En 1940, après avoir torpillé un navire anglais, un sous marin allemand aborde les côtes canadiennes. Une poignée d’hommes, menés par un officier fanatisé, est envoyé en reconnaissance à terre juste avant que le sous marin ne soit coulé à son tour. Le petit commando, isolé en territoire ennemi, va alors se diriger vers le 49e parallèle, qui délimite la frontière avec les États-Unis encore neutres, multipliant les rencontres et parsemant son chemin de cadavres…

A partir de 1939, Michael Powell participa amplement à l’effort de guerre en s’adonnant au film de propagande. La seconde guerre mondiale continuera d’ailleurs à l’intéresser longtemps après qu’elle soit terminée. Du Lion a des ailes (1939) à Intelligence service (1957), en passant par Un de nos avion n’est pas rentré (1942) ou même Une question de vie ou de mort (1946), son apport sur le sujet n’est donc pas négligeable.

Le 49e parallèle, qui est ressorti il y a peu en DVD et Bluray, peut être considéré comme ce qu’il y a de tout meilleur en matière de cinéma propagandiste. Il serait même tentant de l’extirper de son statut de film mineur dans la carrière de l’auteur du Narcisse noir et du Voyeur.

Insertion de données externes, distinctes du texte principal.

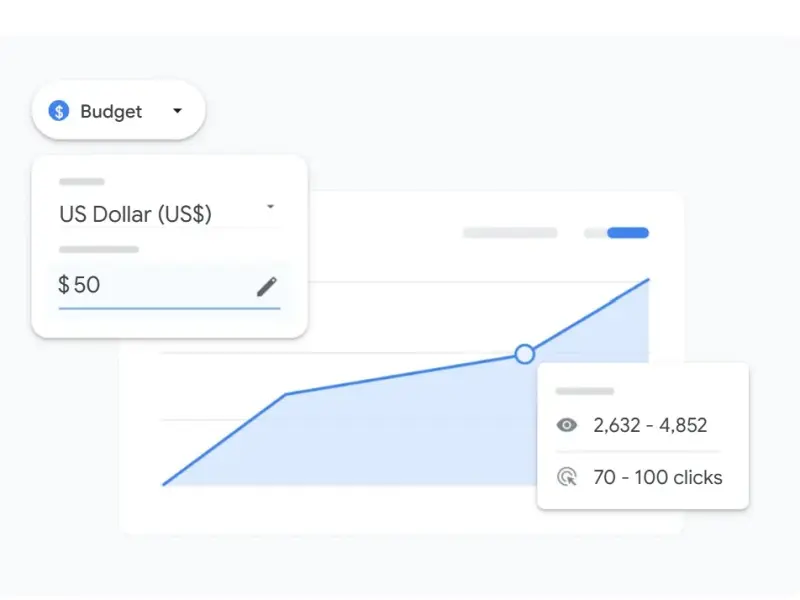Click the chart line's lower-left starting point
This screenshot has height=600, width=800.
click(163, 485)
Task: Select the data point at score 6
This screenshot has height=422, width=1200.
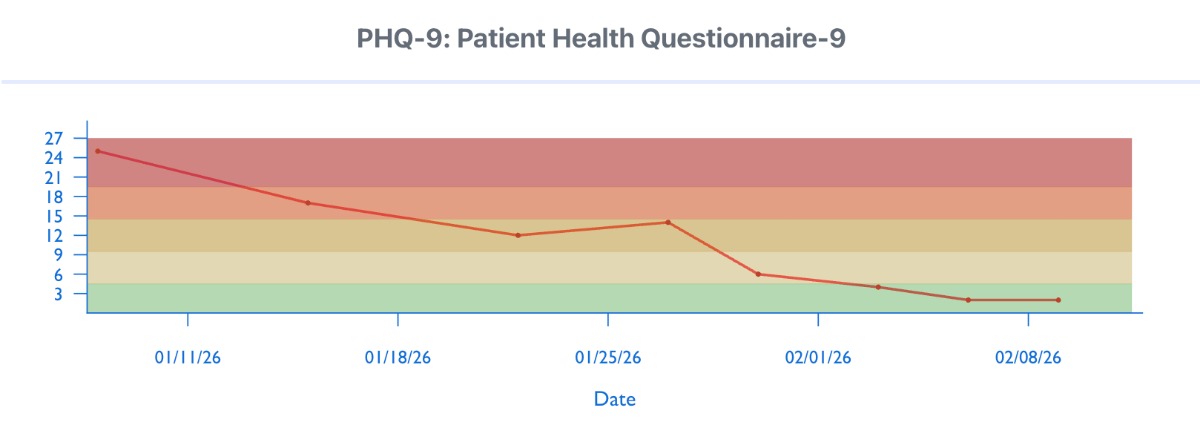Action: 758,274
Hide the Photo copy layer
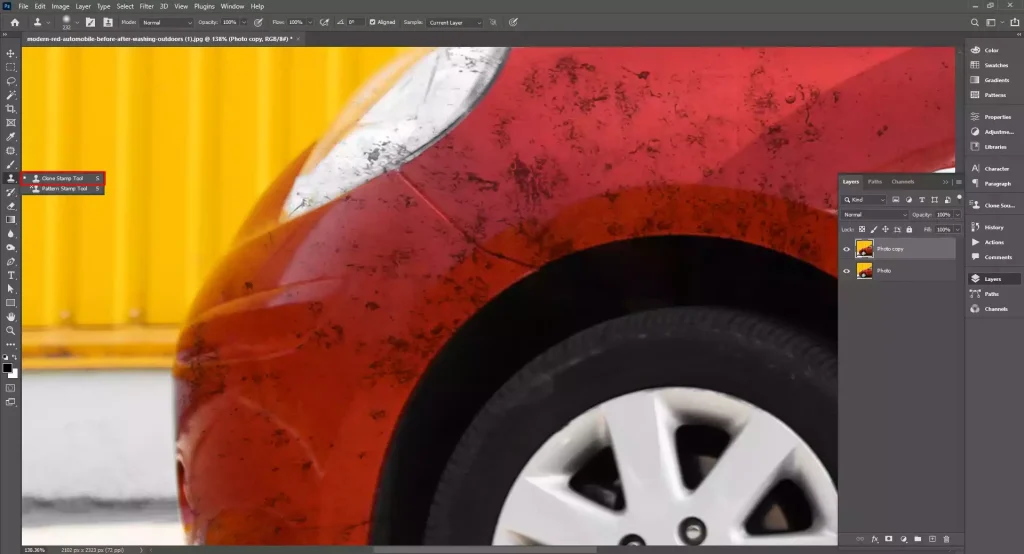 pyautogui.click(x=846, y=249)
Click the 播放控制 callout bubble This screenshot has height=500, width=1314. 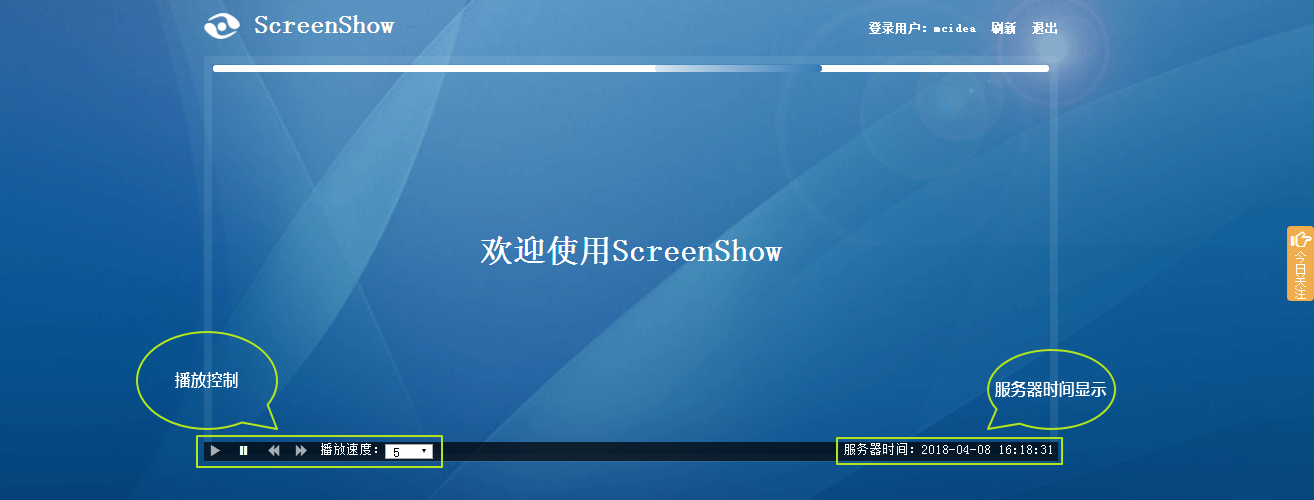click(x=206, y=380)
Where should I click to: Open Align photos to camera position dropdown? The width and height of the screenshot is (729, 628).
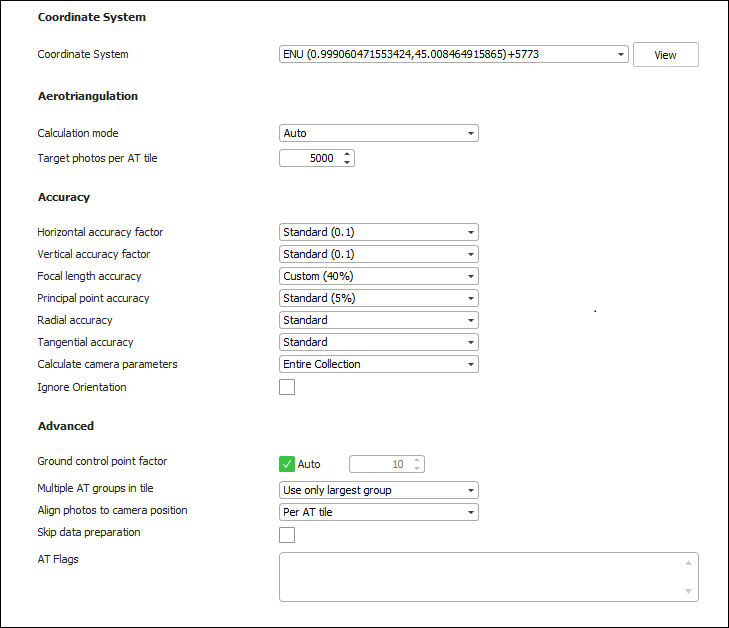pos(378,512)
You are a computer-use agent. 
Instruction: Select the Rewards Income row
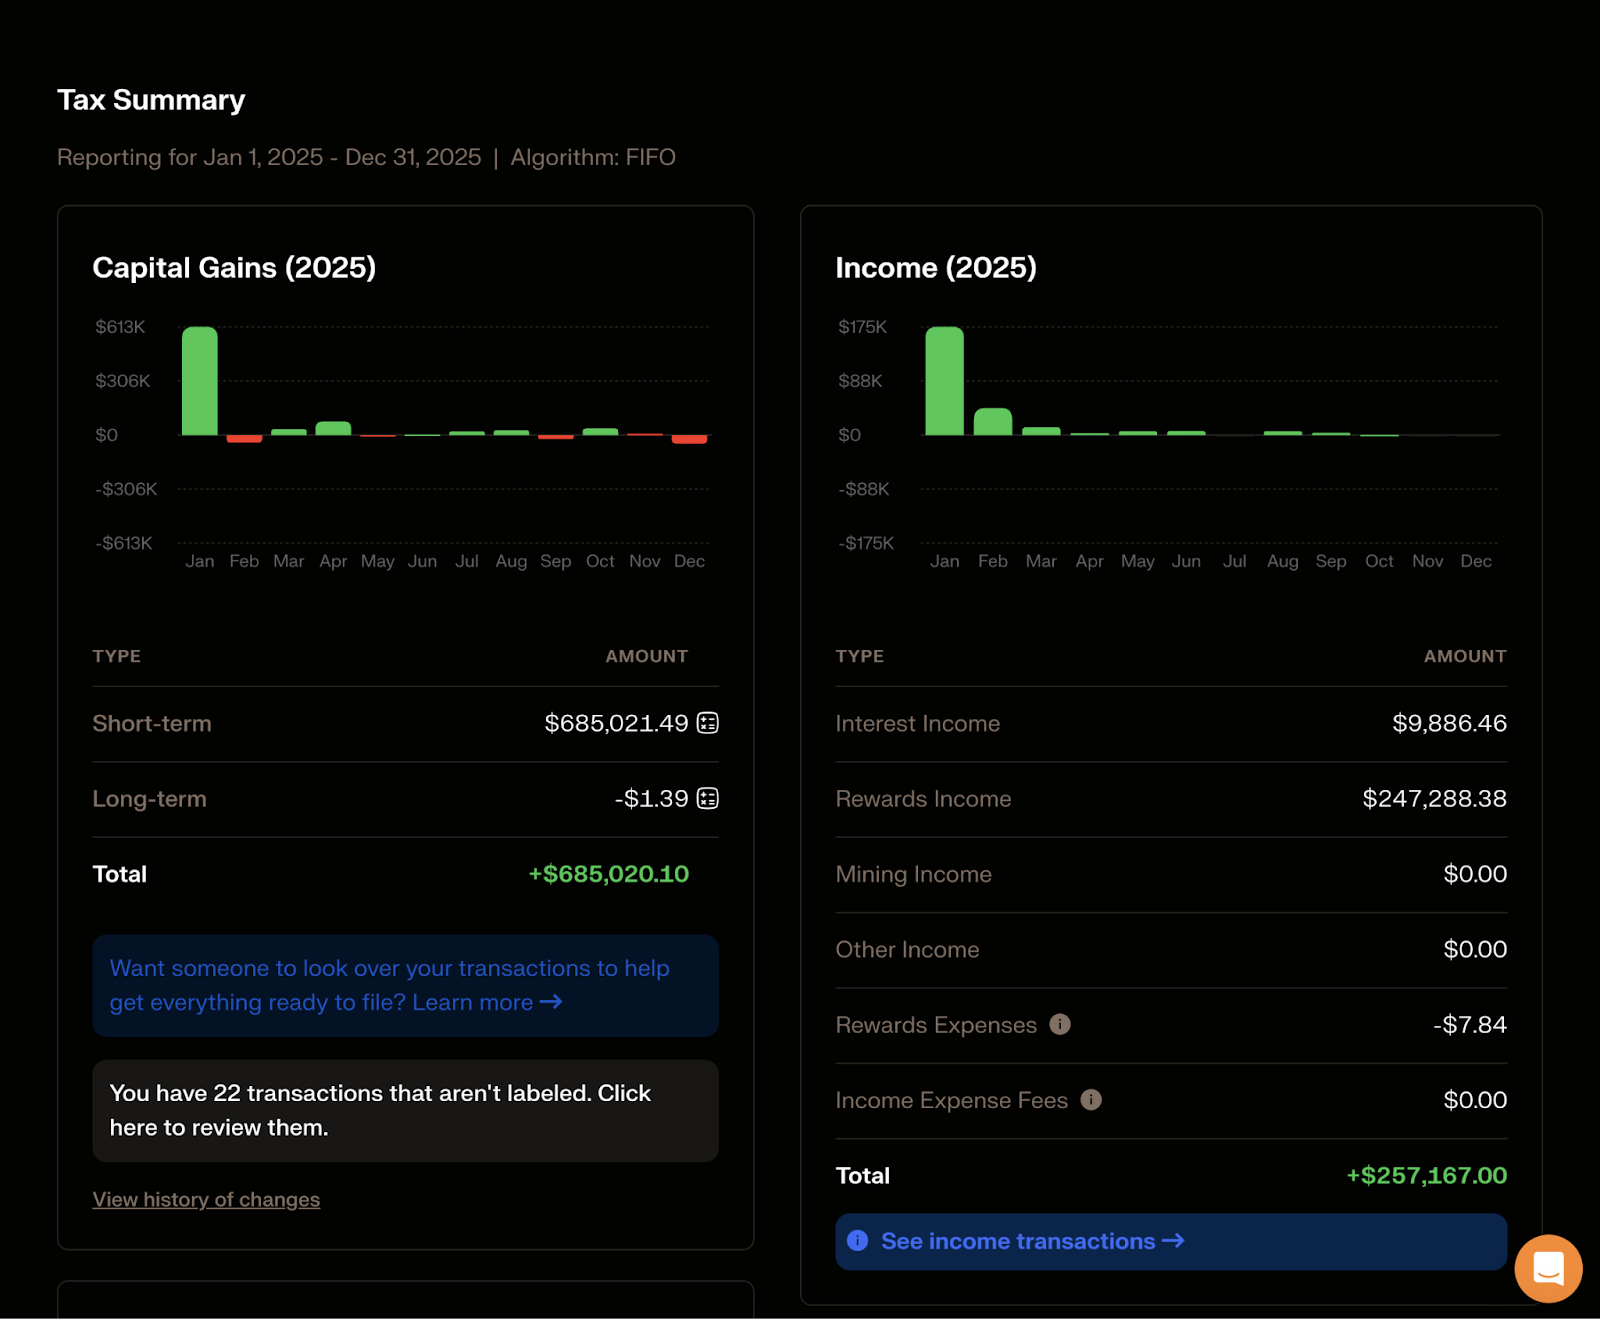1170,799
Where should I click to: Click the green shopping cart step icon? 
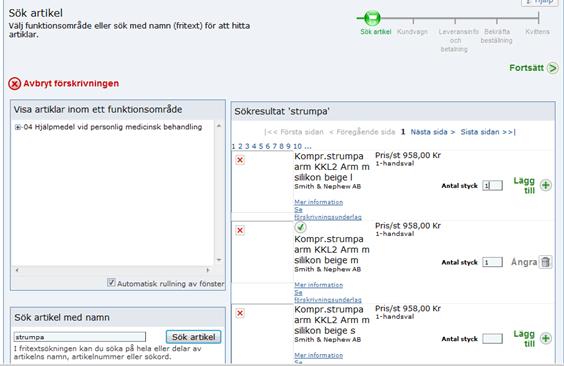(372, 17)
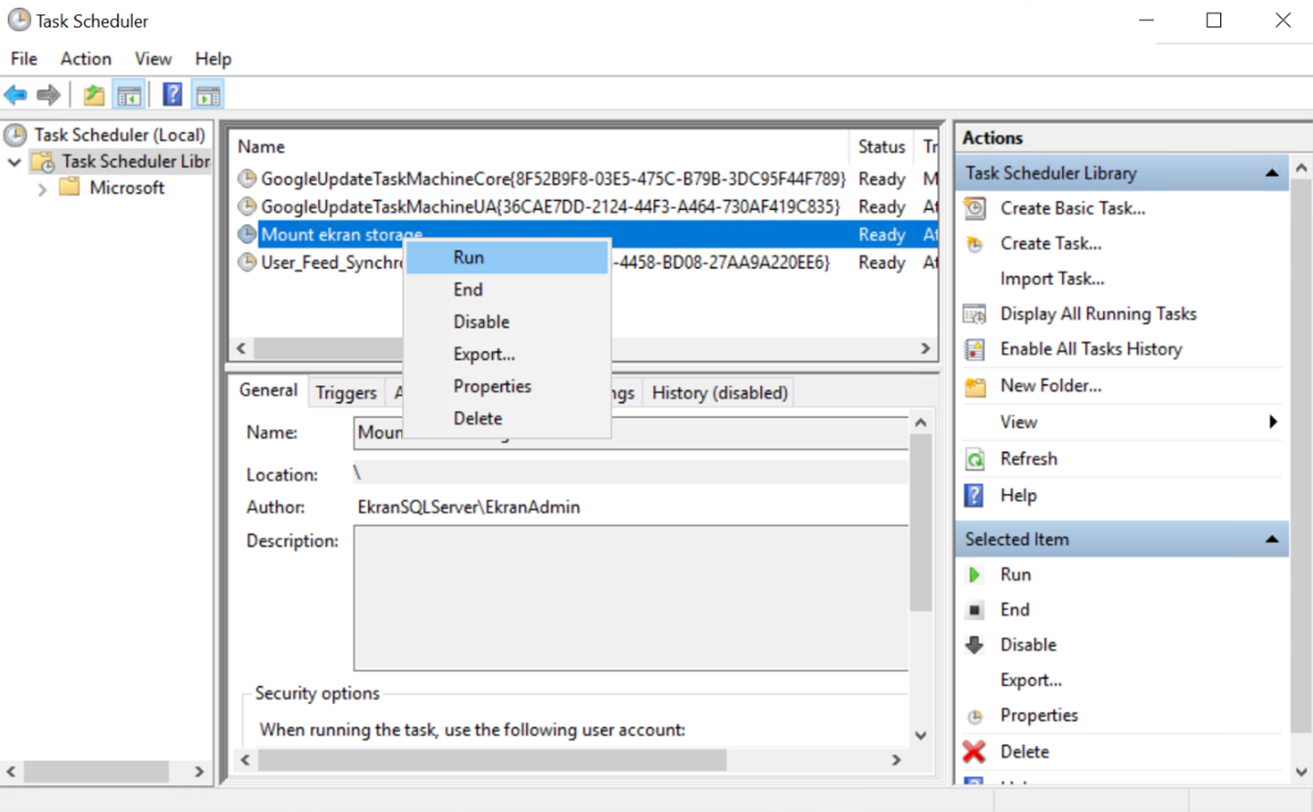Click Run under Selected Item
Image resolution: width=1313 pixels, height=812 pixels.
pyautogui.click(x=1017, y=574)
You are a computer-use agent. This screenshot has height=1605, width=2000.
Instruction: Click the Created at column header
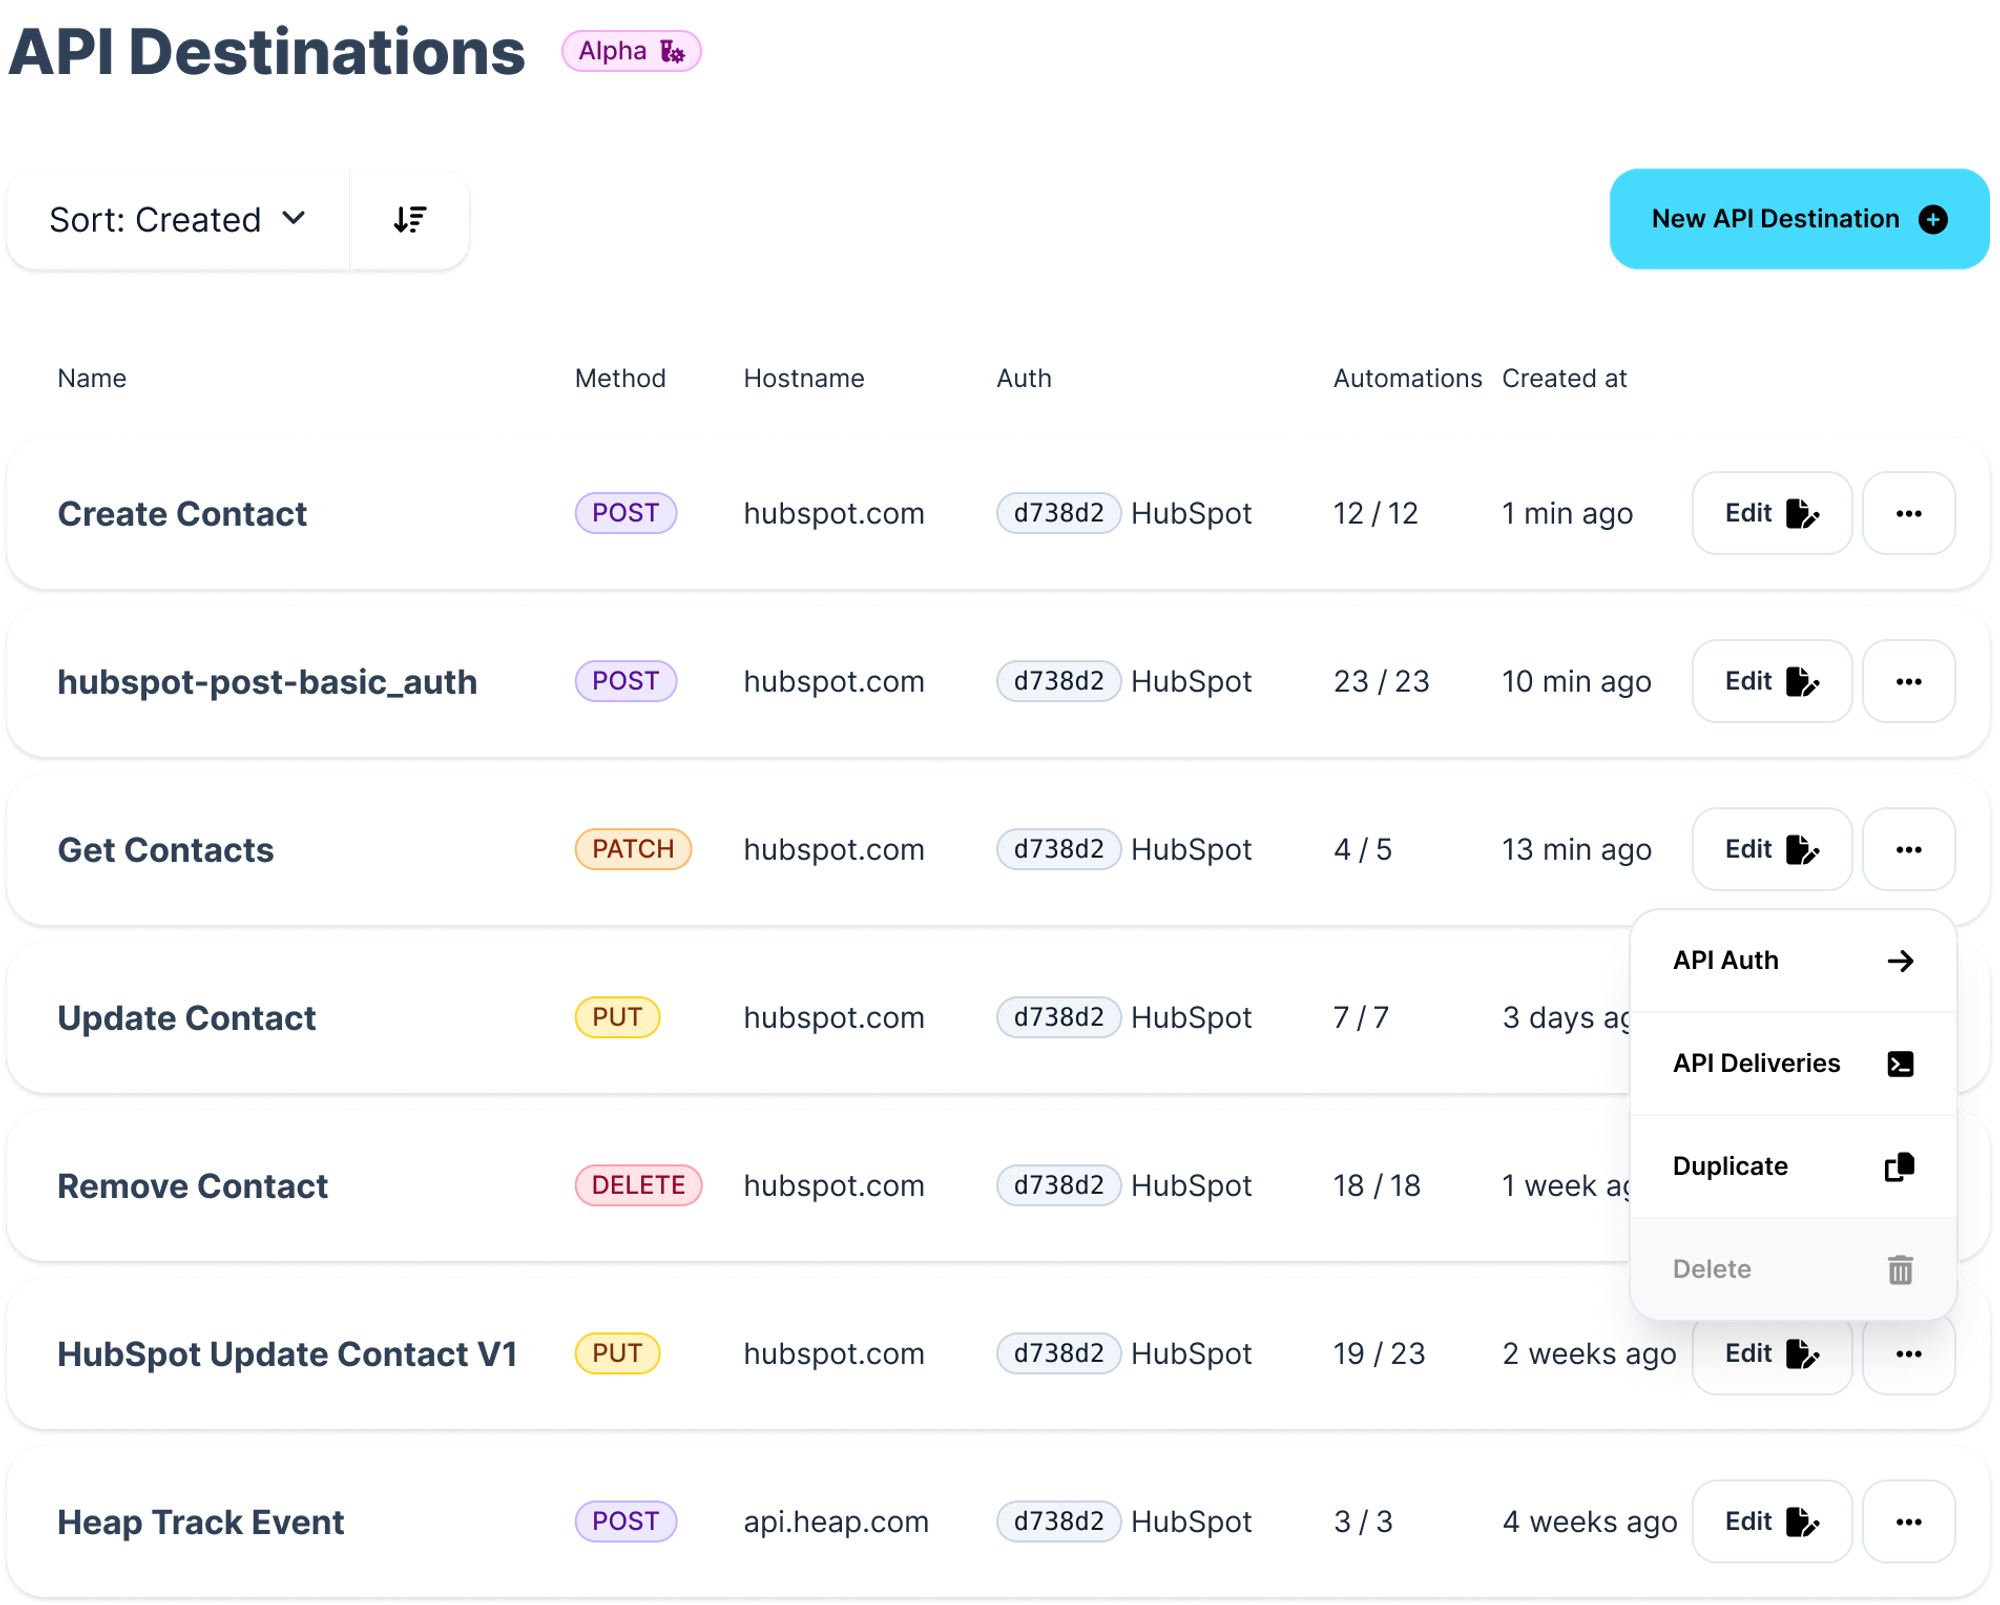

Le long métrage est construit comme un road movie où les rencontres successives vont transformer les personnages, les conforter dans leurs croyances ou bien les remettre en contact avec un moi profond perdu de vue. Un aspect qui ne gomme pas sa vocation première – la propagande ! – mais qui avance de conserve avec elle. Powell s’acquitte donc d’une tâche endoctrinatoire ingrate – et qui rarement rend œuvre fréquentable – tout en en tirant ce que l’on peut y tirer de mieux. C’est là qu’il se démarque vraiment. Il suffit de mettre Le 49e parallèle en face de The volunteer (un moyen métrage proposé en bonus sur le disque) que Powell tournera deux ans plus tard avec Emeric Pressburger, pour le mesurer. Le second, malgré un certain sens de l’humour, n’est qu’un outil de promotion sans recul pour la Fleet Air Arm, alors qu’avec le premier, le cinéaste fait avant tout du cinéma.

01_49e-paralleleLa structure itinérante de l’œuvre, où les rencontres permettent d’abord de développer les personnages avant de les entraîner dans des péripéties plus ou moins violentes convient très bien à Powell, grand spécialiste du film d’aventures, qui fait preuve ici de son sens du rythme des grands jours.

Moins que sur la cohésion du groupe lui-même, le film est avant tout bâti sur l’opposition entre les nazis et les personnages qu’ils viennent à rencontrer. Sur les forces et les faiblesses des uns et des autres. Avant d’en venir aux armes, les affrontements sont toujours idéologiques et pourront faire ressortir l’endoctrinement des uns comme la léthargie des autres. Si l’on peut sourire parfois (Lawrence Olivier en québecois à l’accent inénarrable, Leslie Howard en intellectuel amateur d’art idéaliste qui peine à sortir de son cocon…) les confrontations servent intelligemment leur vocation démonstratrice. Il n’y a pas qu’une manière de penser et il faut plus que de la ferveur pour inculquer aux autres ses propres opinions ; il y a différents moyens de construire une société meilleure ; de quelque bord que l’on soit, on peut perdre de vue l’essentiel et le retrouver si les circonstances nous y poussent. Etc.

De la démonstration et de la rhétorique, évidemment mais, encore une fois, la force du film est bien de ne pas chercher à travestir sa nature mais plutôt de se poser la question de savoir comment composer avec elle tout en encourageant une certaine réflexion. Quand d’autres films, en ces temps de guerre, ne faisaient qu’exalter le courage des troupes alliées et dénoncer la perfidie de l’ennemi, Le 49e parallèle, lui, un peu écartelé entre l’optimisme dont il ne peut que faire preuve et le désenchantement utopiste devant l’impossibilité de compter sur la raison pour résoudre le conflit, parle surtout de problème de communication. C’est peut être pourquoi il a, en définitive, si bien vieilli.